Ecumenical prospects dimmed?
Luckily there are many Orthodox Christians who do not think or act in this way, so there is hope for the future.
For later -- Substituting this afternoon in an elementary school.
As I understand it, the problem for the Russian Orthodox is theological, and not merely political or petty.
On the one hand, they are not in communion with the Catholic Church. On the other hand, they recognize the Patriarch of the West, the Pope, as being senior in dignity to the other patriarchs, the First Among Equals.
And this puts the Russian Patriarchate in an impossible position, under the current understanding. On the one hand, they owe a duty of respect to their senior in dignity. On the other hand, they must not share communion with the leader of a Church they do not consider to be doctrinally correct.
The only way to avoid the impossibility of the circumstances of a Patriarch paying homage to the Pope, whose religion the Patriarch's religion says has lapsed into error, is to avoid the meeting.
The Ecumenical Patriarch in Constantinople has met the Pope and performed a common service, but it had to be carefully scripted, with the liturgy being adapted from the Eastern Rites so as to NOT contain the "filioque" clause ("and from the Son") in the Creed, which the Orthodox find so problematic (indeed, it was the proximate cause of the Great Schism).
Moscow is in a different place in its emergence from domination than Constantinople or Greece are, and the Russian hierarchs find the prospect much more troubling from a theological basis.

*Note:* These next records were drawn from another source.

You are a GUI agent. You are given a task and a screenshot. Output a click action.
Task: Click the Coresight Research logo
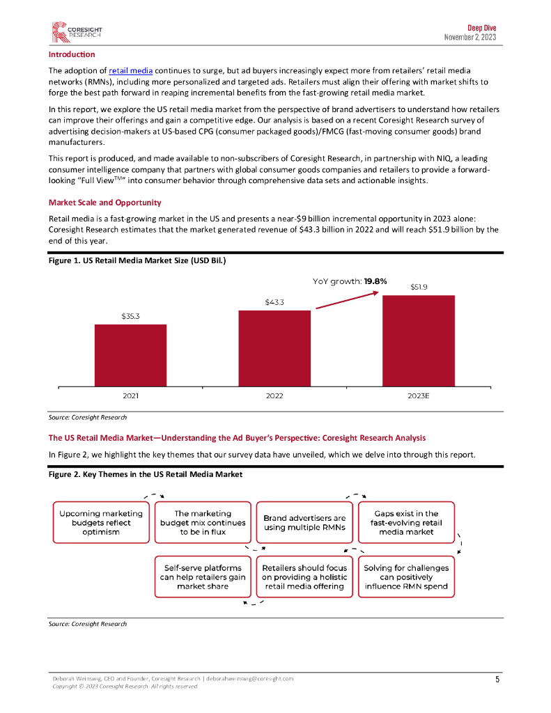coord(76,31)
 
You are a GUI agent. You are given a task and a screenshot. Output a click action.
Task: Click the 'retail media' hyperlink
coord(131,71)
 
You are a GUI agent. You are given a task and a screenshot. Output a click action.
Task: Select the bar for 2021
coord(130,354)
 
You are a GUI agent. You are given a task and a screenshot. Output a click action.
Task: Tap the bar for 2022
coord(274,347)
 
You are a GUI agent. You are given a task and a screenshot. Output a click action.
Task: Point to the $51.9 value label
coord(419,287)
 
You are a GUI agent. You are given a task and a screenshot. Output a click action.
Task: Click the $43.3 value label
coord(274,302)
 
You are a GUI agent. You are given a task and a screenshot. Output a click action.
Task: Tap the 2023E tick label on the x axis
coord(418,395)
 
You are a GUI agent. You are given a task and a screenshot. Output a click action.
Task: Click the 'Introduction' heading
coord(72,54)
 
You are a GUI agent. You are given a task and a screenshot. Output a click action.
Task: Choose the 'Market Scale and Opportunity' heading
coord(104,203)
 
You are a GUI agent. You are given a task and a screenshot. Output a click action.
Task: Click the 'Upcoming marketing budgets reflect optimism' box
coord(101,522)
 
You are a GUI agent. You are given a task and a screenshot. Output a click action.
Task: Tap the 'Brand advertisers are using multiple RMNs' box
coord(304,522)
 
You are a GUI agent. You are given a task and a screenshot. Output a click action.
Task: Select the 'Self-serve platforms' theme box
coord(203,577)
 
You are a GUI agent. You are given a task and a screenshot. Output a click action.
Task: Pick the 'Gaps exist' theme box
coord(406,522)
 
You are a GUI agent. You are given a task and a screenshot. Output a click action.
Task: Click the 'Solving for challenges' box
coord(406,577)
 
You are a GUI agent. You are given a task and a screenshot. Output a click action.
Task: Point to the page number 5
coord(497,680)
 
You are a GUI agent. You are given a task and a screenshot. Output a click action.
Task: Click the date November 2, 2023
coord(470,37)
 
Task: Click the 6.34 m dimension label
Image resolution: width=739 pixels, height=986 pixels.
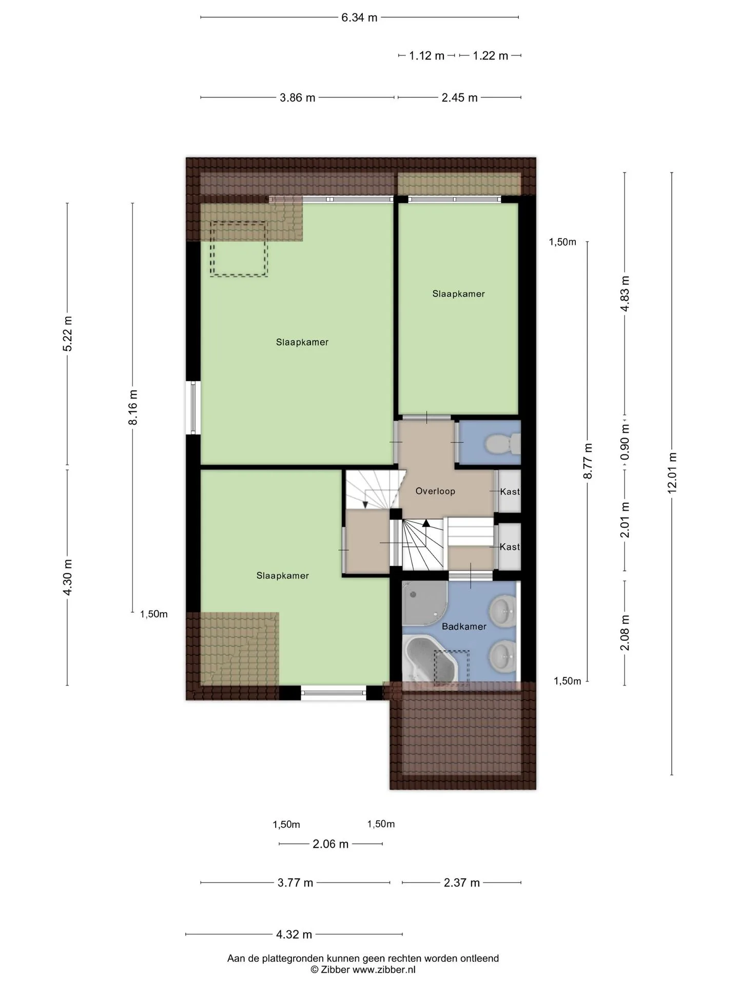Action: (x=359, y=17)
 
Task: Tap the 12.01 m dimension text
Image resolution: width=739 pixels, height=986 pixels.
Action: (x=672, y=472)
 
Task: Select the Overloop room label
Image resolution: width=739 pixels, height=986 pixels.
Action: (x=435, y=491)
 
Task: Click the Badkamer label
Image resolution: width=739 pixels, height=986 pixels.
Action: (x=464, y=627)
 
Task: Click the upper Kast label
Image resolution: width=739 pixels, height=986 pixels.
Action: (x=510, y=491)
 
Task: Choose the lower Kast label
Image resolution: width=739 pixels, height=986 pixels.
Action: (x=510, y=547)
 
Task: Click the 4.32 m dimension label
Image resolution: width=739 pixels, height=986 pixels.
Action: (x=294, y=934)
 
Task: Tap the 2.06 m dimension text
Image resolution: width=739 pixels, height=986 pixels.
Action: (x=330, y=844)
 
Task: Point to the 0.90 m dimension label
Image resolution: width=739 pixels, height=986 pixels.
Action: (x=625, y=443)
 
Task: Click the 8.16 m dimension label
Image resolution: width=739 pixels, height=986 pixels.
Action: (x=133, y=407)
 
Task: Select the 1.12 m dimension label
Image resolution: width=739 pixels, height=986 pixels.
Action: (x=426, y=55)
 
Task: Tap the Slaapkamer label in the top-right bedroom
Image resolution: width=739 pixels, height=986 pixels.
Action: (x=458, y=294)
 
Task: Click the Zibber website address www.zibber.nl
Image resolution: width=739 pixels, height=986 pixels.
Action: (x=384, y=970)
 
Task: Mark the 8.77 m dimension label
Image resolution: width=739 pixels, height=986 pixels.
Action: (x=588, y=461)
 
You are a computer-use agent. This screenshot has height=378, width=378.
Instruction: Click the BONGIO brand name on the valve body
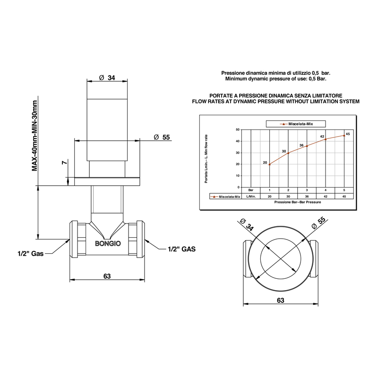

And for his part the Pope has not forced the issue. He has sent relics back to Moscow, but though he could have just declared his intentions to come, and probably would not have been banned from the gig by the Russian government, he did not. John Paul's purpose was to promote reconciliation, not grandstand in Moscow and damage such relationships as there are between Rome and "the Third Rome".
Someday.
Pyotr the Romanov?
Malachi: just wondering if you're familiar wit this guy.
Hardly, considering that 1/2 the West is protestant and most of the rest is post-Christian.
Pope John Paul II was the first Pope ever to visit England as Pope. He had several personal encounters with both the Archbishop of Canterbury and the Queen. This was achieved despite Rome's 16th Century decree (which to my knowledge has not been rescinded) that all Anglicans are condemned to eternal punishment and the ensuing crusade launched against England (we know this as the Spanish Armada). Rome never condemed the Russian Church the way it did the English Church (Rome welcomes all Eastern Orthodox to receive Communion), nor did Rome ever giving blessing to or outright call for military action against Orthodox Russia for religious reasons. Why then are Rome's relations with the Church in England the warmest they've been in over 1000 years (Anglo-Roman relations were usually less than cordial throughout the Middle Ages) while Rome's relations with Russia about as cold as a Russian winter? Why does the Russian Orthodox Church gladly receive visits from Anglican bishops (even the heretic Frank Griswold), yet won't even entertain the thought of a call from the Bishop of Rome? Certainly Patriarch Alexi II held more in common theologically with Pope John Paull II than he did with Frank Griswold.